Wonderful review and pics!! god i love reading stuff like this.
Thank you!


----------



## selfbuilt

AardvarkSagus said:


> Excellent review there Selfbuilt. I've got one in the works as well, but I always love reading your impressions as well. I completely agree that this light is extremely comparable to many of the previous "high" output lights. Great work documenting everything!


Thanks - looking forward to seeing your review as well. 



HKJ said:


> You write that the SR90 has a reverse switch, that is not really correct, it has a momentary switch and it is programmed to turn the light on/off when you release it. The momentary switch is required due to the way the UI works. This type of switch will have a small standby drain (It is the same for the battery meter), but the drain is probably insignificant. ...
> The ceiling bounce test of L35 and SR90 does match my ceiling bounce test very closely.


Good info about the switch - I've added an update to that section with your comments. It doesn't feel like a traditional reverse clicky - nice feel, easy to operate. 

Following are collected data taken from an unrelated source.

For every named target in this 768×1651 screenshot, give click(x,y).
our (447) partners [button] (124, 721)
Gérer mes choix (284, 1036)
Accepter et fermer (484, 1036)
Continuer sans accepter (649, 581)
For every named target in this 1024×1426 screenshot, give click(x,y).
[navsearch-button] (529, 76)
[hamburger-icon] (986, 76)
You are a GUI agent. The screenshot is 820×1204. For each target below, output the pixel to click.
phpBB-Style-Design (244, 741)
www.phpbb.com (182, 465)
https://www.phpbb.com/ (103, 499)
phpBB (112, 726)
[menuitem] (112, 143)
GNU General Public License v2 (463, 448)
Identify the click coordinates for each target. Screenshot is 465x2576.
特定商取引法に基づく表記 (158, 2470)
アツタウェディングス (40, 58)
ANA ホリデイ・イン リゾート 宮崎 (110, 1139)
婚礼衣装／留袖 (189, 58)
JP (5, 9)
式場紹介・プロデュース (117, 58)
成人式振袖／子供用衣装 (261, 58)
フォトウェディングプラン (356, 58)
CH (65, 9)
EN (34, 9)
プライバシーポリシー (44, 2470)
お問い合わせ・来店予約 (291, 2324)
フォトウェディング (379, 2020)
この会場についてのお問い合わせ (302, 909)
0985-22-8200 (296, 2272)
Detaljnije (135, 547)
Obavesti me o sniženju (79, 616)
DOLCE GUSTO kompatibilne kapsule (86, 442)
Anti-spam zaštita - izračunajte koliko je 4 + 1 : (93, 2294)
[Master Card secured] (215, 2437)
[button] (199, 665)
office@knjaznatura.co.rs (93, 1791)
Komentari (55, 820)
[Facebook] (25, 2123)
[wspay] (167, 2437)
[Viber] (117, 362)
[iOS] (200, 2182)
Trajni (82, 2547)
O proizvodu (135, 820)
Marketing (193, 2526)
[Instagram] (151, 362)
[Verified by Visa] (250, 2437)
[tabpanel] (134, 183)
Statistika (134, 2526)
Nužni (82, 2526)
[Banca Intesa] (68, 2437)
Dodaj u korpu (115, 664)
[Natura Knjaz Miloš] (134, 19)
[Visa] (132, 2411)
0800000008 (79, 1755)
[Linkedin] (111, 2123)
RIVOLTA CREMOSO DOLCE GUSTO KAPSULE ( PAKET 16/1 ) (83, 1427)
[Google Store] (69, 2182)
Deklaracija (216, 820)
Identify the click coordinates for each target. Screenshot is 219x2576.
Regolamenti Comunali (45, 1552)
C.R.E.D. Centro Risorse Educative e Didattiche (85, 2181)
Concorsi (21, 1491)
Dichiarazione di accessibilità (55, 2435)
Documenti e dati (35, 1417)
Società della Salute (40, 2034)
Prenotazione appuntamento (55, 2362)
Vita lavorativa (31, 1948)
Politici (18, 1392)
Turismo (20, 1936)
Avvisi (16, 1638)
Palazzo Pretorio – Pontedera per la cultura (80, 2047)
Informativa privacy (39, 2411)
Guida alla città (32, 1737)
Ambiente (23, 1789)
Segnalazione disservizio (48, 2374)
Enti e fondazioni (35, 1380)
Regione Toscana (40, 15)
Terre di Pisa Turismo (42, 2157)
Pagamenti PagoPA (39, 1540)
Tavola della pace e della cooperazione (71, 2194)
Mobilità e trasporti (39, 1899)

And glad to see your ceiling bounce numbers match.  



mpkav said:


> Great review selfbuilt!!! I love my SR90, I'm a police officer so I take her to work with me. It's safe to say everyone is amazed by this light. This light is described as a "search and rescue" light so I decided to stop on a bridge the other night over the White River to see the results. This is a pretty dark area, the river is probably 75 yards wide with a steady current. We have a good amount of people that end up in the river for one reason or another. I took the Sr90 out and started to sweep the banks from the bridge and I was amazed!!!! You can see objects along the banks for a very long distance and the spill gives plenty of light in the water. I think it will be very easy to spot someone in the water with this light!!! I am very happy with it, I just need a pelican case to protect her!!!!!!!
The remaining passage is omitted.